BEGIN INPUT RECORDS

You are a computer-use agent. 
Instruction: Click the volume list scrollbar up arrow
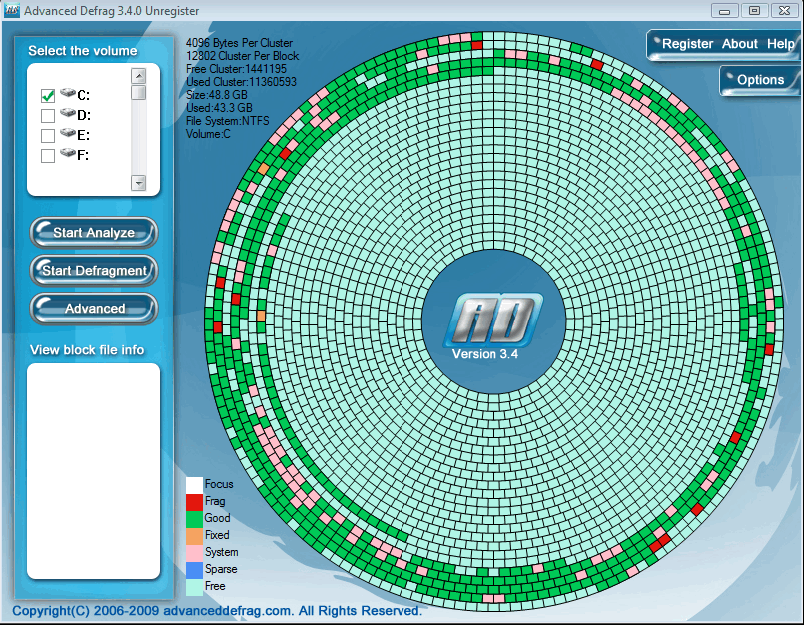tap(139, 74)
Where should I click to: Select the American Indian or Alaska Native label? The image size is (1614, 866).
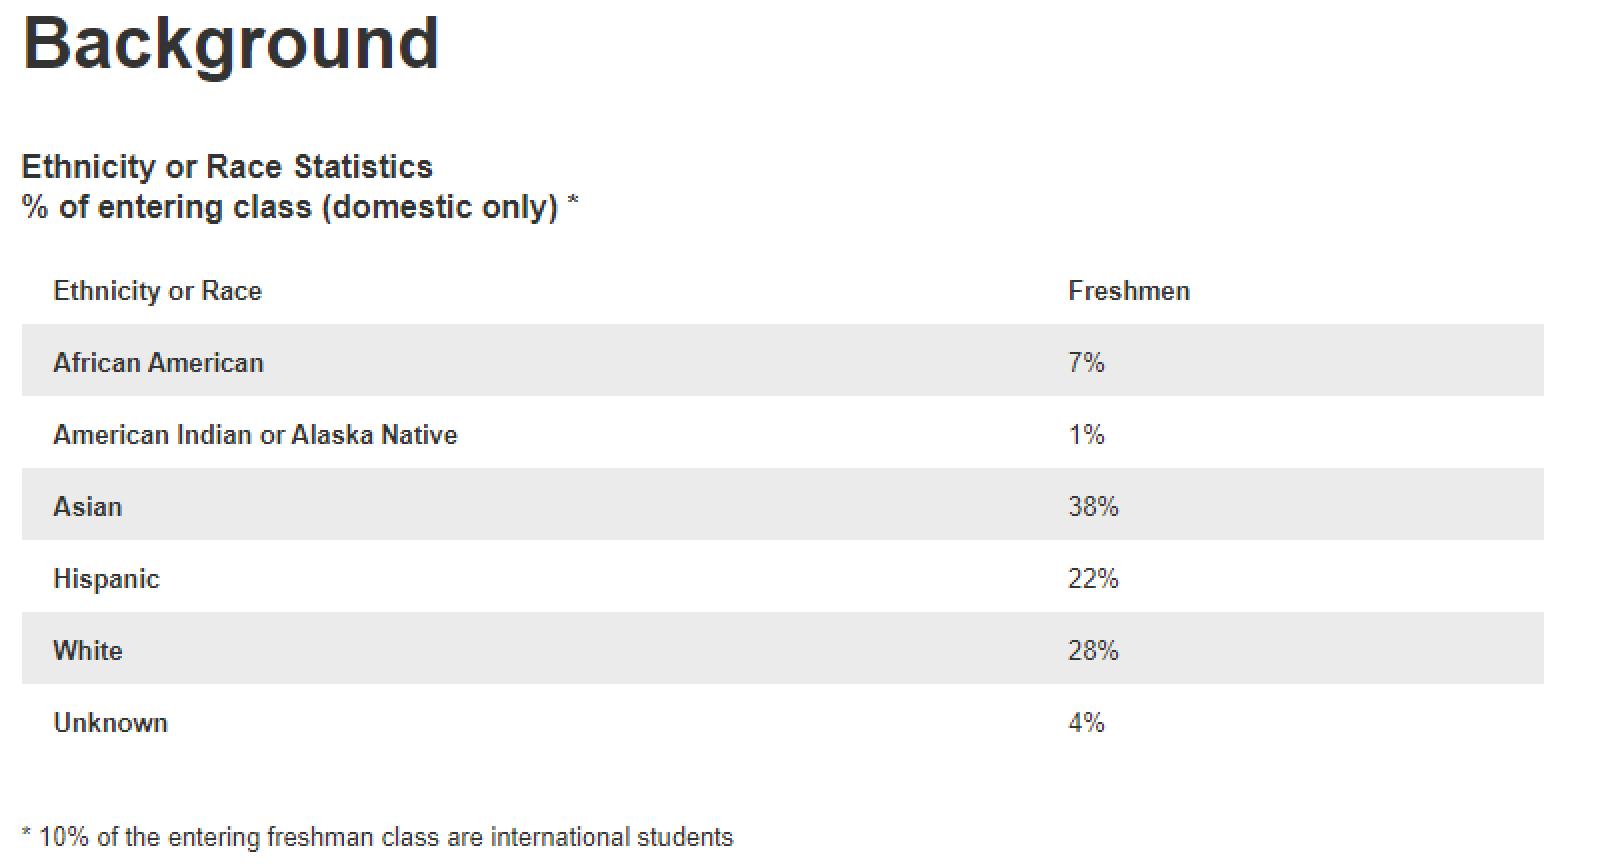[255, 435]
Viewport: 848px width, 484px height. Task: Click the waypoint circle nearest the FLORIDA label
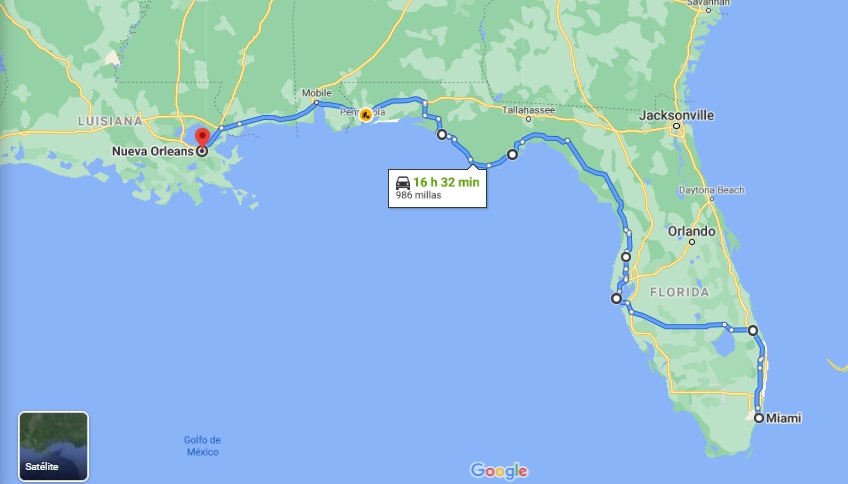617,298
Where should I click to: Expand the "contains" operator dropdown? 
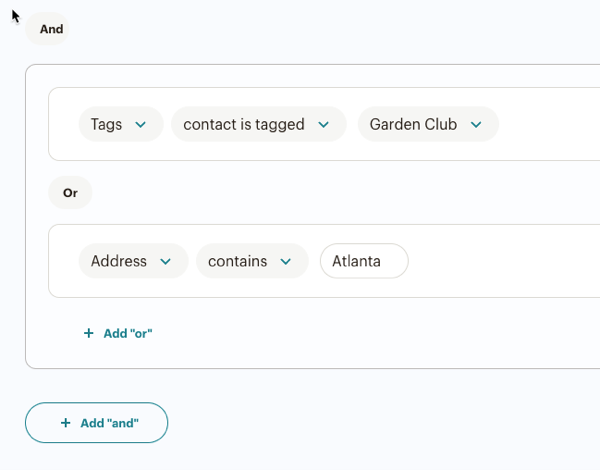(x=250, y=261)
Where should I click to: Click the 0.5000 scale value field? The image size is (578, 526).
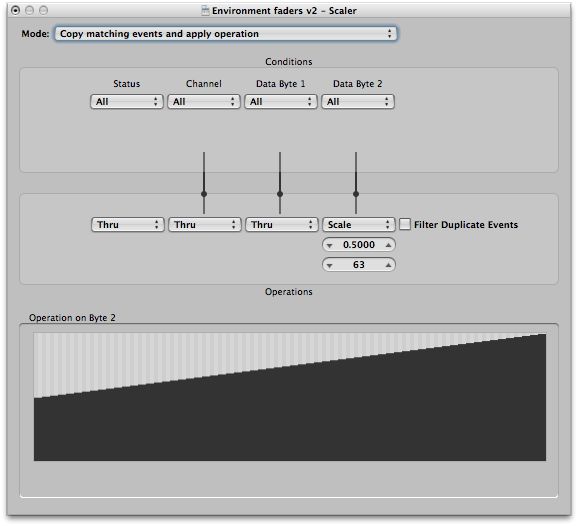click(359, 245)
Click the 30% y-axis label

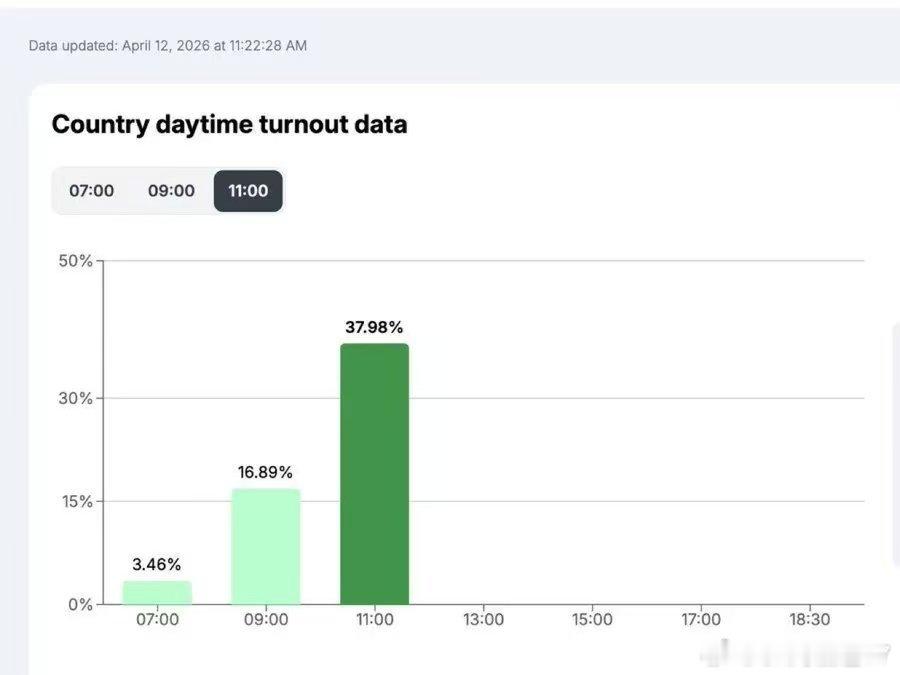[76, 398]
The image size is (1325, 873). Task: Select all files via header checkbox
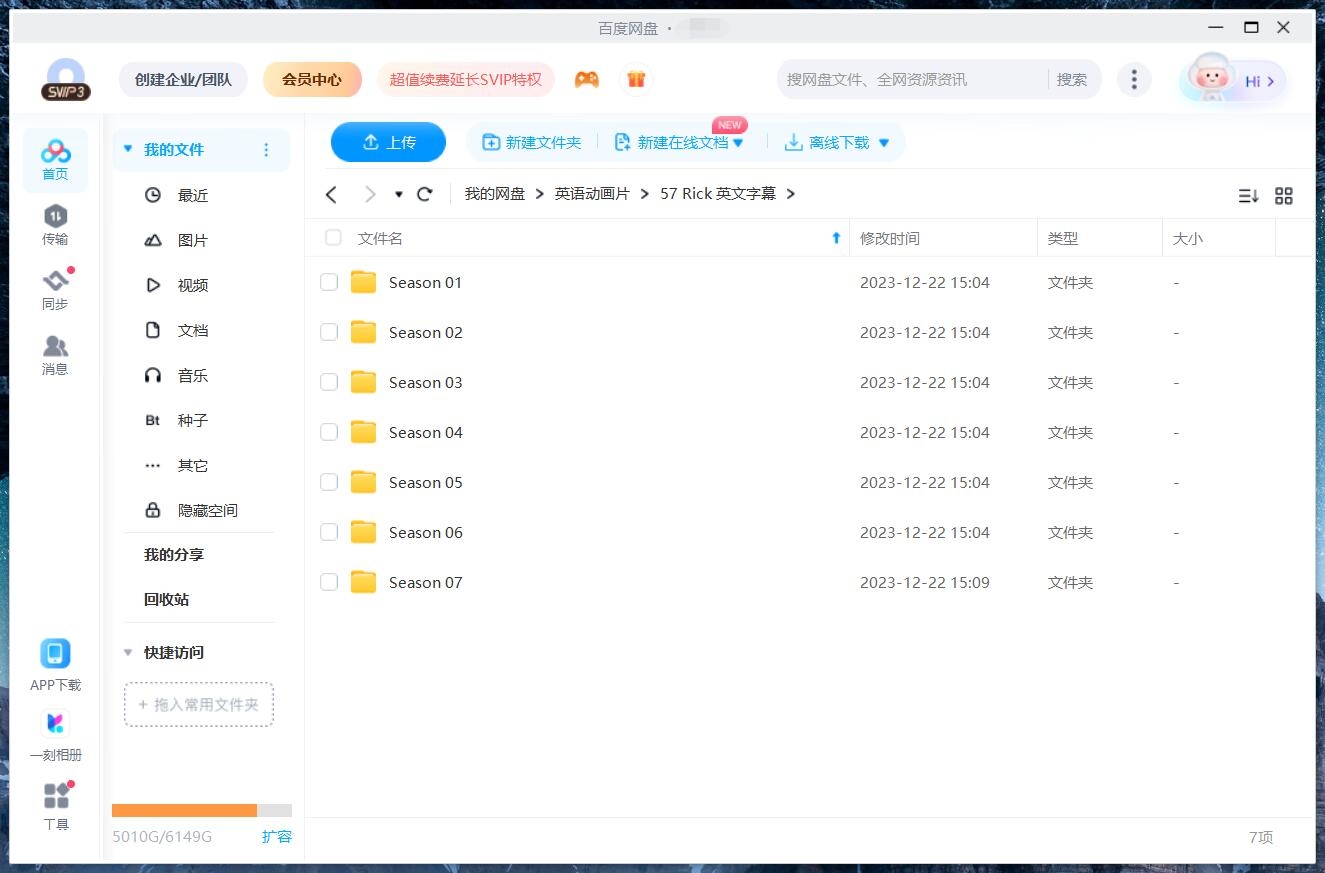[x=332, y=238]
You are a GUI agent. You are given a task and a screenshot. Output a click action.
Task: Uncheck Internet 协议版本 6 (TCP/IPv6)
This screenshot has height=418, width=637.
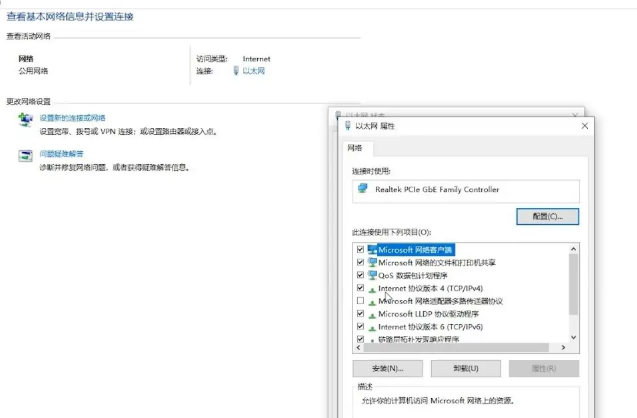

END INPUT RECORDS

#### TASK DIRECTIONS
What you return should match the records above word for word, minus the pictures.

#### REPLY
You are a computer-use agent. 
Instruction: Click the volume list scrollbar up arrow
tap(139, 74)
Where should I click to: Select the American Indian or Alaska Native label? The image size is (1614, 866).
[255, 435]
Viewport: 848px width, 484px height. Task: Click the waypoint circle nearest the FLORIDA label
617,298
Where should I click to: Expand the "contains" operator dropdown? 
(x=250, y=261)
Where should I click to: Click the 0.5000 scale value field? The image size is (578, 526).
click(359, 245)
Click the 30% y-axis label

[76, 398]
The image size is (1325, 873). Task: Select all files via header checkbox
[x=332, y=238]
You are a GUI agent. You are given a task and a screenshot. Output a click action.
Task: Uncheck Internet 协议版本 6 (TCP/IPv6)
This screenshot has height=418, width=637.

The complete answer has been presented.